Methods: 7T magnetic resonance brain imaging was conducted on a total of 84 participants (mean age 38 ± 12 years), comprising 20 unmedicated and 20 medicated individuals with MDD, 21 individuals suffering from bipolar disorder and 23 healthy controls. We employed FreeSurfer 7.3.2 for automatic high-resolution segmentation of nine amygdala subnuclei. We conducted analyses of covariance, with volumes of the basolateral complex, the lateral nucleus and, exploratively, the whole amygdala, as dependent variables, while controlling for the total intracranial volume and sex. Quadratic regressions were computed within the MDD group and in relevant subgroups to investigate the presence of a U-shaped relationship between the number of preceding major depressive episodes or the duration of the disease since the first episode and the dependent variables.
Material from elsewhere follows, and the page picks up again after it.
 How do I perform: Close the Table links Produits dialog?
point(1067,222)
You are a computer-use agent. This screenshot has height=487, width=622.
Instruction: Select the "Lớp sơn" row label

Results: Diagnostic groups did not exhibit statistically significant differences in the volumes of the basolateral amygdala (left F (3,75) = 0.66, p >.05; right F (3,76) = 1.80, p >.05), the lateral nucleus (left F (3,75) = 1.22, p >.05; right F (3,76) = 2.30, p >.05)), or the whole amygdala (left F (3,75) = 0.48, p >.05; right F (3,76) = 1.58, p >.05). No quadratic associations were observed between surrogate parameters of disease progression and any of the examined amygdala volumes. There were no significant correlations between subregion volumes and clinical characteristics.

Conclusion: We found no evidence for the hypothesis of an inverted U-shaped volumetric trajectory of the basolateral amygdala in MDD. Future research with larger sample sizes, including the measurement of genetic and epigenetic markers, will hopefully further elucidate this compelling paradigm.

1 Introduction

Affective disorders comprise major depressive disorder (MDD), also known as unipolar affective disorder, and bipolar disorder (BP). Affective disorders are mental diseases with high prevalence, inflicting severe consequences on the affected individuals and contributing greatly to the global burden of disease (1). For example, MDD is estimated to affect about one in every six adults during their lifespan (2). It is a heterogeneous disease with diverse manifestations (3–6).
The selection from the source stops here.